— start of ARTICLE —

Why Caffeine beats hand-tuned LRU: In benchmark studies on diverse workloads (database traces, CDN logs, web server logs), W-TinyLFU consistently achieves higher hit ratios than pure LRU — often by a substantial margin on workloads with many one-hit wonders. The memory overhead of the Count-Min Sketch is negligible (a few KB for a sketch that covers any cache size), and all operations remain O(1). The only cost is slightly higher implementation complexity, which is why you use Caffeine rather than writing it yourself.

TinyLFU uses a Count-Min Sketch to estimate key frequency in tiny memory, then gates cache admission: new entries only replace existing ones if their estimated frequency is higher. W-TinyLFU adds a small LRU window for unconditional admission of new items, solving the cold-start problem. This two-region design is why Caffeine achieves better hit ratios than classic LRU across most real workloads — it rejects one-hit wonders without starving genuinely new hot keys.

Section 9

ARC — The Adaptive Replacement Cache

LRU is a pure recency policy. LFU is a pure frequency policy. Both are rigid: LRU performs badly when a scan pollutes the cache, and LFU performs badly when access patterns shift. What if the cache could observe its own performance and dynamically shift between recency-biased and frequency-biased eviction? That's exactly what ARC does.

The Four-List Design

ARC maintains four lists, which sounds complex but follows a clean logic:

T1 (recent) — entries that have been accessed exactly once recently. This is the recency arm — behaves like a standard LRU for recent single-access items.

— end of ARTICLE —

__EXERCISE__. Write the next portion of the article on cache eviction policies, beginning immediately after its final sentence.

— start of RECORDS —

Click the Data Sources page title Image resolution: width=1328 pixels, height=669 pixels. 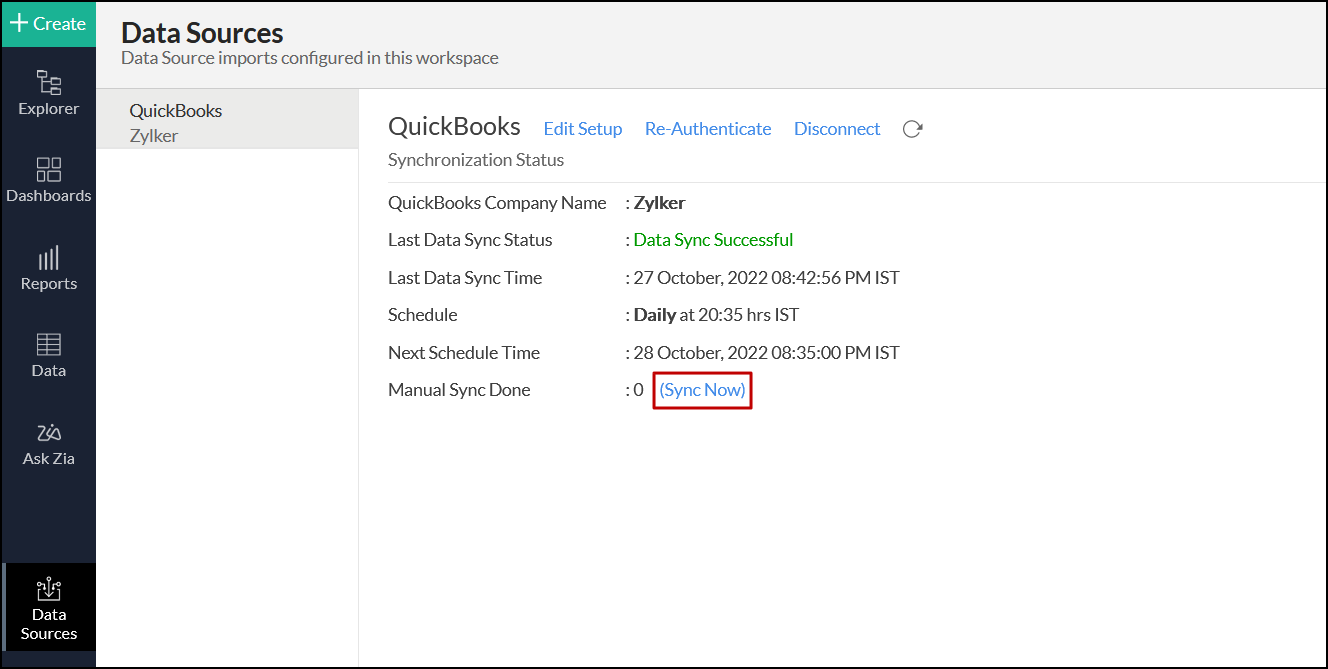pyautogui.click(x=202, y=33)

— end of RECORDS —
— start of RECORDS —

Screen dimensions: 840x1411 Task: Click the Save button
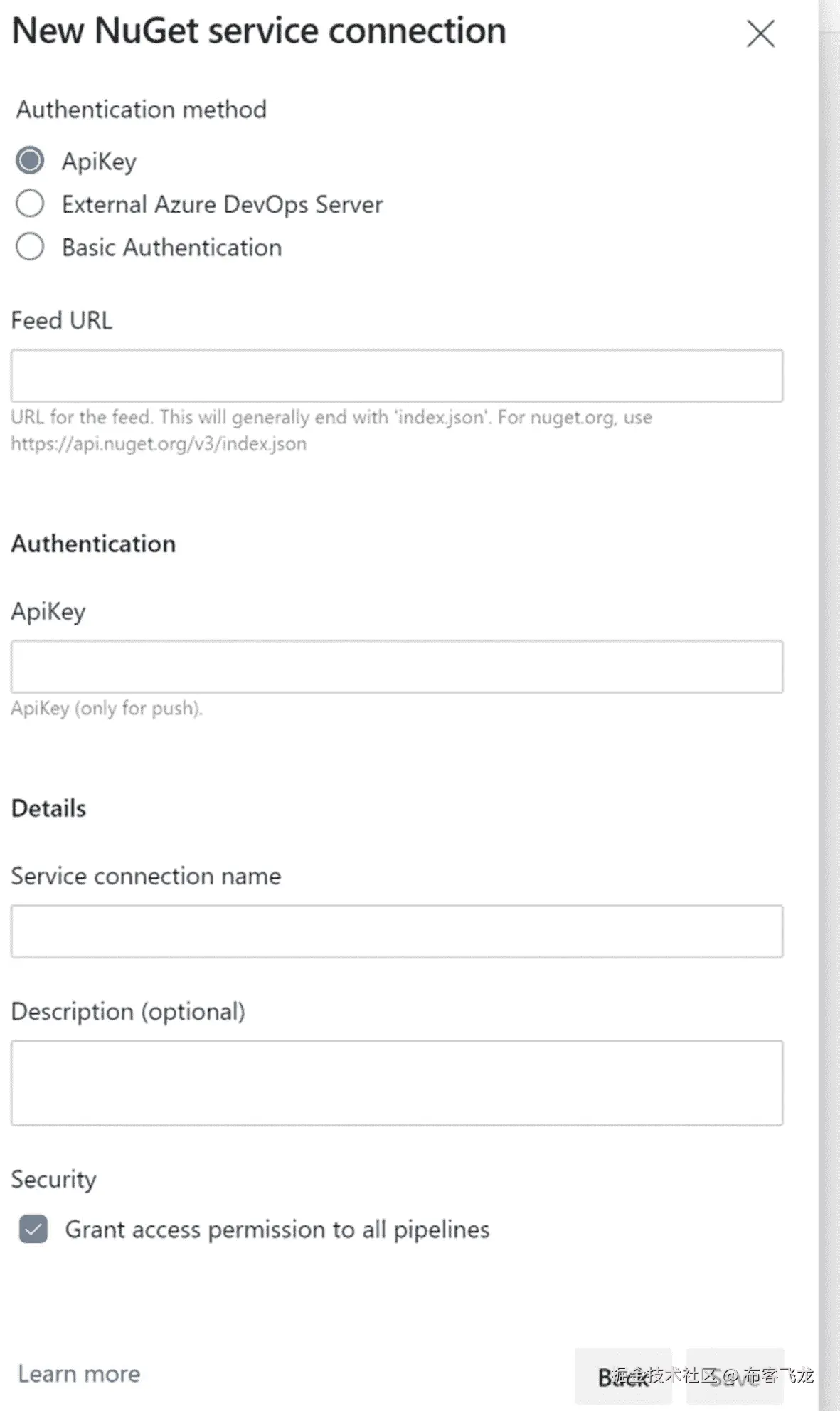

— end of RECORDS —

__OUTPUT__.
T2 (frequent) — entries that have been accessed at least twice. This is the frequency arm — a key moves here after its second access and stays here as long as it keeps getting hits.
B1 (ghost for T1) — a list of ghost entries from T1. When an item is evicted from T1, its key (but not its value) is kept in B1. No memory is consumed for the value.
B2 (ghost for T2) — ghost entries from T2. Same concept: evicted T2 keys are remembered in B2 without their values.

The total capacity of T1 + T2 = cache size (the real entries). B1 + B2 can grow larger — they're just key lists. A single parameter p controls the balance: p is the target size for T1. When p is large, ARC is biased toward recency (more T1 slots). When p is small, it's biased toward frequency (more T2 slots).

How ARC Adapts — Ghost Hits

Here's the genius: when a cache miss occurs and the missing key is found in B1 (a recent ghost hit), ARC infers that T1 is too small — it's evicting recently-used keys too quickly. So ARC increases p (grows T1, shrinks T2). When a miss occurs and the key is found in B2, ARC infers that T2 is too large — it's evicting frequently-used keys while keeping recency noise. So ARC decreases p (shrinks T1, grows T2). Ghost hits are free feedback signals — they cost no memory for the value, but they tell ARC exactly where it made a mistake.

The diagram shows all four ARC lists at once. The real memory cost is T1 + T2 (the actual cached values). B1 and B2 are metadata-only lists of keys — they track which items were recently evicted, enabling the adaptation signal. When traffic shifts from scan-like to hot-key, B2 ghost hits grow (T2 is too small, hot keys are getting evicted), so p decreases and T2 expands to protect frequency. This self-tuning is why ARC is used in ZFS and IBM DS8000 storage, where workloads vary enormously across different users and time of day.

The adaptation trace shows ARC silently shifting from a 50/50 T1/T2 split to a 20/80 split as the workload transitions from mixed to hot-key. No configuration change, no operator intervention — the ghost-hit signal does all the work. This makes ARC particularly valuable in systems where you can't predict or control the access pattern in advance: storage arrays, database buffer pools, OS page caches.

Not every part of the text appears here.